Palliative Care Queensland

We are proud to share “Different Stages”, a powerful visual story unique to PCQ created by Quandamooka woman, Casey Coolwell-Fisher.

What is a Yarning Circle?

Yarning Circles hold profound significance in Aboriginal and Torres Strait Islander culture as essential spaces for communication, connection and sharing of knowledge. Rooted in tradition that spans generations, Yarning Circles embody the values of respect, honesty and safety.

We will be using Yarning Circles as a platform for  Aboriginal and Torres Strait Islander individuals approaching the end of live, along with their families, to engage in open discussions, storytelling and the exchange of experiences. The circular arrangement symbolises equality, ensuring that every voice is heard and valued.

Getting Out on Country

The act of Getting Out on Country reflects a deep connection between land, spirituality and the cycle of life and death for the Aboriginal and Torres Strait Islander community.

This practice honours the relationship between people and the land, emphasising a holistic approach to end-of-life care that considers physical, emotional and spiritual well-being.

Past events

Smoking Ceremony at Karuna Hospice Services – Brisbane

As part of Palliative Care Queensland’s Yarning Circles & Getting Out on Country project, PCQ has launched its first Getting out on Country smoking ceremony.

On Wednesday 30th August, Palliative Care Queensland (PCQ) joined hands with Karuna to organise a smoking ceremony, performed by the Turrbal People. This momentous event, led by Koolaburra Dancers and Aunty Kathryn of the Turrbal people, resonated with the essence of bringing together lands and cultures. The collaborative effort sought not only to honour ancient traditions but also to create a bridge between different worlds, performed on the beautiful grounds with the backdrop of Karuna House.

The ceremony brought together a diverse audience, including Bart Mellish, MP for Aspley, representing the minister of Health, MP Shannon Fentiman, Karuna board members and CEO, Tracey Porst, PCQ CEO, Louise O’Neill, PCQ staff, Karuna staff, and representatives from Metro North Health and Queensland Childrens’ Hospital.

The smoking ceremony, a sacred ritual in Aboriginal culture, is a potent symbol of cleansing, healing, and connection. It is a ritual that involves the burning of native plants, with the smoke carrying messages to the ancestral spirits while simultaneously cleansing the surroundings. The decision to incorporate this tradition into the collaboration between PCQ and Karuna signifies a deep respect for the land’s original custodians, their rich cultural heritage and the ongoing partnership between PCQ and Karuna.

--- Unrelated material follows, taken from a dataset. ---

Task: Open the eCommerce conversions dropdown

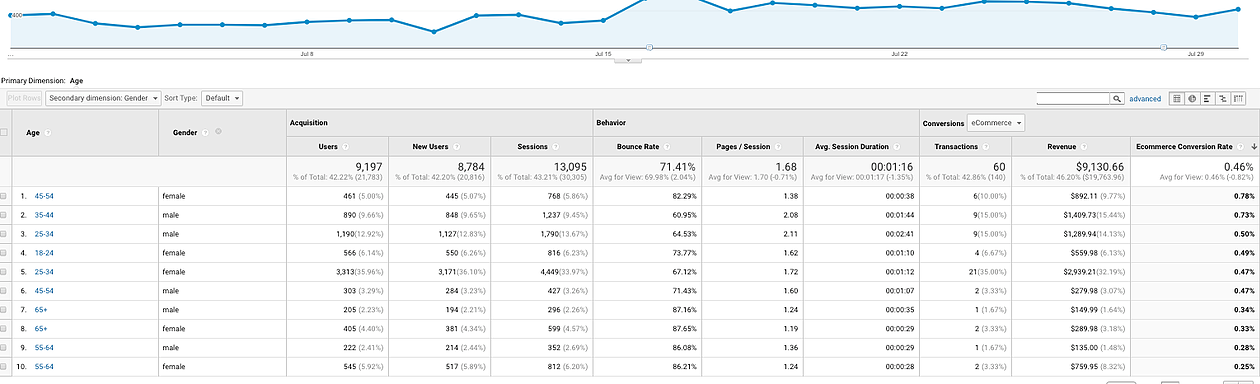Action: pyautogui.click(x=996, y=123)
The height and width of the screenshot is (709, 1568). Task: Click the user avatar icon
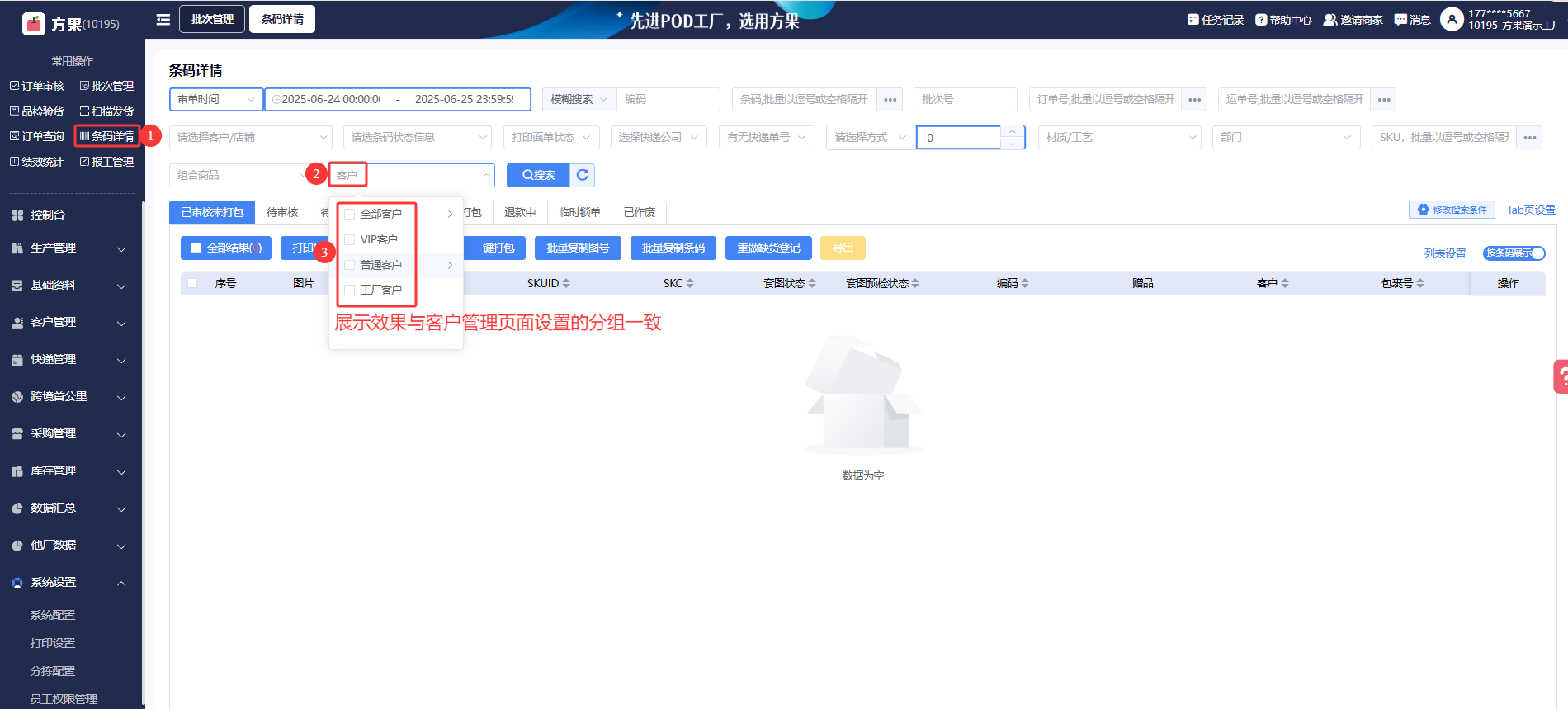click(1452, 19)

In a world often defined by division, PCQ and Karuna’s collaborative smoking ceremony reminds us that unity is possible when we acknowledge, embrace, and celebrate the diverse cultures that make up our society. It stands as a testament to the power of collaboration in nurturing a shared sense of purpose and respect for the land and its people. In an era where healthcare is increasingly recognising the importance of patient-centred care, acknowledging cultural diversity has become paramount.

The collaboration between PCQ and Karuna illustrates how incorporating cultural practices, such as a smoking ceremony can help bridge the gap between conventional medical approaches and the diverse beliefs of patients. This approach not only enhances the patient experience but also contributes to more effective and compassionate healthcare delivery.

As the smoke cleared and the ceremony concluded, the echoes of the event lingered, serving as a reminder that cultural appreciation and unity are not just momentary endeavours but lifelong commitments that hold the potential to enrich our collective journey.